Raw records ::
════

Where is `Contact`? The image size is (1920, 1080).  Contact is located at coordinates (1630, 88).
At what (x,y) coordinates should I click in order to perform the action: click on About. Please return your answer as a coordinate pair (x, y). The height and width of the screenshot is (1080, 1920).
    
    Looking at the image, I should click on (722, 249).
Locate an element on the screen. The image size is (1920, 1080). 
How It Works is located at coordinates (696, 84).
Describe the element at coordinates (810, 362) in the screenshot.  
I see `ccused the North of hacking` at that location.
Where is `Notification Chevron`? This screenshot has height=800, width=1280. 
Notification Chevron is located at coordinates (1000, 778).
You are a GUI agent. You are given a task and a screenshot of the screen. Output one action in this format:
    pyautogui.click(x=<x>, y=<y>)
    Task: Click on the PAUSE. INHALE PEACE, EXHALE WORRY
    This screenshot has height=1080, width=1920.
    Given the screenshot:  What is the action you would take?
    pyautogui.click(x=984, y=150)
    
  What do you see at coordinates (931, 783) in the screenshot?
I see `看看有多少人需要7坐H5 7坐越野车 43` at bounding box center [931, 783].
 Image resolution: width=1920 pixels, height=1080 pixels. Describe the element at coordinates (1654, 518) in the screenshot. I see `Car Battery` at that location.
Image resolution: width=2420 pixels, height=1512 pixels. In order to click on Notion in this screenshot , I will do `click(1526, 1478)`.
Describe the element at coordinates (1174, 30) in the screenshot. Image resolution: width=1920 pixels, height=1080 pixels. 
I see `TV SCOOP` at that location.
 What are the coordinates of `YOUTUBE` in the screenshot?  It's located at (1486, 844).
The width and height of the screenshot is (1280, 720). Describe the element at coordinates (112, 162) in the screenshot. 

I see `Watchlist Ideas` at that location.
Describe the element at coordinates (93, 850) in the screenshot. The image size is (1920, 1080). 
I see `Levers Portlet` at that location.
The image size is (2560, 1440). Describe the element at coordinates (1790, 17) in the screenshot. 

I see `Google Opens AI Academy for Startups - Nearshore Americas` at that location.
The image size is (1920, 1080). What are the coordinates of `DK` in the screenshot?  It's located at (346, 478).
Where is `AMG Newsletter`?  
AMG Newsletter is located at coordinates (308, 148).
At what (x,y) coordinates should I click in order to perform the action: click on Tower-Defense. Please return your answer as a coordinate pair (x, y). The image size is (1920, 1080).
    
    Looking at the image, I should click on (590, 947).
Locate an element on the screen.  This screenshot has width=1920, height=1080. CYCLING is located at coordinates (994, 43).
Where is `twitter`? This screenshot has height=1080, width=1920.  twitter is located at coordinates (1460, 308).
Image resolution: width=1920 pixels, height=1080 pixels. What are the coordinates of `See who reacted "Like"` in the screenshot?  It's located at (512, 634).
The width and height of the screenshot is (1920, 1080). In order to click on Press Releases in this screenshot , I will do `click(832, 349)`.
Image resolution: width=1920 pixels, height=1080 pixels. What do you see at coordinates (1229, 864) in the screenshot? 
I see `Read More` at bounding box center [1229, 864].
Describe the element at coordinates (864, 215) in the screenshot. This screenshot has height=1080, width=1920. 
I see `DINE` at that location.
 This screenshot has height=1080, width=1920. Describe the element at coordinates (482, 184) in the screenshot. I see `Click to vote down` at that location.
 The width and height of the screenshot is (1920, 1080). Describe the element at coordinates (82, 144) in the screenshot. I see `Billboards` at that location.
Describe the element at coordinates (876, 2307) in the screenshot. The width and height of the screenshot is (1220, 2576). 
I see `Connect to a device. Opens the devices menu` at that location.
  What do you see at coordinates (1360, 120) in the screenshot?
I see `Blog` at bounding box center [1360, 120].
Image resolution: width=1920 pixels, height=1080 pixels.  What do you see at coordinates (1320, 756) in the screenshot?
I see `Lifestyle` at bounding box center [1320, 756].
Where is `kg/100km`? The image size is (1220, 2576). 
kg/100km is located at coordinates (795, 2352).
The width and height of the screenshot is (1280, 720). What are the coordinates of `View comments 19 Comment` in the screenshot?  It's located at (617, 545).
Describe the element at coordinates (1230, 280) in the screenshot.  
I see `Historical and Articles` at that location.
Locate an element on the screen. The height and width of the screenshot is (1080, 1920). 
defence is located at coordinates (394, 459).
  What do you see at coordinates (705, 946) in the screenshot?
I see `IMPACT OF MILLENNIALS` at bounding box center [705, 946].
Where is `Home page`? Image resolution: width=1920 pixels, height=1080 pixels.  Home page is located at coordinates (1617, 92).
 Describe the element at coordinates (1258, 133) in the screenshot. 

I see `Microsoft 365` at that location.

════

What you will do ::
Rewrite every one of the entries above, replacing "The image size is" with "The screenshot size is" wherever it occurs and leaving everything else unchanged.

Written solution ::
Where is `Contact`? The screenshot size is (1920, 1080).  Contact is located at coordinates (1630, 88).
At what (x,y) coordinates should I click in order to perform the action: click on About. Please return your answer as a coordinate pair (x, y). The height and width of the screenshot is (1080, 1920).
    
    Looking at the image, I should click on (722, 249).
Locate an element on the screen. The screenshot size is (1920, 1080). 
How It Works is located at coordinates (696, 84).
Describe the element at coordinates (810, 362) in the screenshot.  
I see `ccused the North of hacking` at that location.
Where is `Notification Chevron`? This screenshot has height=800, width=1280. 
Notification Chevron is located at coordinates (1000, 778).
You are a GUI agent. You are given a task and a screenshot of the screen. Output one action in this format:
    pyautogui.click(x=<x>, y=<y>)
    Task: Click on the PAUSE. INHALE PEACE, EXHALE WORRY
    This screenshot has height=1080, width=1920.
    Given the screenshot:  What is the action you would take?
    pyautogui.click(x=984, y=150)
    
  What do you see at coordinates (931, 783) in the screenshot?
I see `看看有多少人需要7坐H5 7坐越野车 43` at bounding box center [931, 783].
 Image resolution: width=1920 pixels, height=1080 pixels. Describe the element at coordinates (1654, 518) in the screenshot. I see `Car Battery` at that location.
Image resolution: width=2420 pixels, height=1512 pixels. In order to click on Notion in this screenshot , I will do `click(1526, 1478)`.
Describe the element at coordinates (1174, 30) in the screenshot. Image resolution: width=1920 pixels, height=1080 pixels. 
I see `TV SCOOP` at that location.
 What are the coordinates of `YOUTUBE` in the screenshot?  It's located at (1486, 844).
The width and height of the screenshot is (1280, 720). Describe the element at coordinates (112, 162) in the screenshot. 

I see `Watchlist Ideas` at that location.
Describe the element at coordinates (93, 850) in the screenshot. The screenshot size is (1920, 1080). 
I see `Levers Portlet` at that location.
The screenshot size is (2560, 1440). Describe the element at coordinates (1790, 17) in the screenshot. 

I see `Google Opens AI Academy for Startups - Nearshore Americas` at that location.
The screenshot size is (1920, 1080). What are the coordinates of `DK` in the screenshot?  It's located at (346, 478).
Where is `AMG Newsletter`?  
AMG Newsletter is located at coordinates (308, 148).
At what (x,y) coordinates should I click in order to perform the action: click on Tower-Defense. Please return your answer as a coordinate pair (x, y). The screenshot size is (1920, 1080).
    
    Looking at the image, I should click on (590, 947).
Locate an element on the screen.  This screenshot has width=1920, height=1080. CYCLING is located at coordinates (994, 43).
Where is `twitter`? This screenshot has height=1080, width=1920.  twitter is located at coordinates (1460, 308).
Image resolution: width=1920 pixels, height=1080 pixels. What are the coordinates of `See who reacted "Like"` in the screenshot?  It's located at (512, 634).
The width and height of the screenshot is (1920, 1080). In order to click on Press Releases in this screenshot , I will do `click(832, 349)`.
Image resolution: width=1920 pixels, height=1080 pixels. What do you see at coordinates (1229, 864) in the screenshot? 
I see `Read More` at bounding box center [1229, 864].
Describe the element at coordinates (864, 215) in the screenshot. This screenshot has height=1080, width=1920. 
I see `DINE` at that location.
 This screenshot has height=1080, width=1920. Describe the element at coordinates (482, 184) in the screenshot. I see `Click to vote down` at that location.
 The width and height of the screenshot is (1920, 1080). Describe the element at coordinates (82, 144) in the screenshot. I see `Billboards` at that location.
Describe the element at coordinates (876, 2307) in the screenshot. The width and height of the screenshot is (1220, 2576). 
I see `Connect to a device. Opens the devices menu` at that location.
  What do you see at coordinates (1360, 120) in the screenshot?
I see `Blog` at bounding box center [1360, 120].
Image resolution: width=1920 pixels, height=1080 pixels.  What do you see at coordinates (1320, 756) in the screenshot?
I see `Lifestyle` at bounding box center [1320, 756].
Where is `kg/100km`? The screenshot size is (1220, 2576). 
kg/100km is located at coordinates (795, 2352).
The width and height of the screenshot is (1280, 720). What are the coordinates of `View comments 19 Comment` in the screenshot?  It's located at (617, 545).
Describe the element at coordinates (1230, 280) in the screenshot.  
I see `Historical and Articles` at that location.
Locate an element on the screen. The height and width of the screenshot is (1080, 1920). 
defence is located at coordinates (394, 459).
  What do you see at coordinates (705, 946) in the screenshot?
I see `IMPACT OF MILLENNIALS` at bounding box center [705, 946].
Where is `Home page`? Image resolution: width=1920 pixels, height=1080 pixels.  Home page is located at coordinates (1617, 92).
 Describe the element at coordinates (1258, 133) in the screenshot. 

I see `Microsoft 365` at that location.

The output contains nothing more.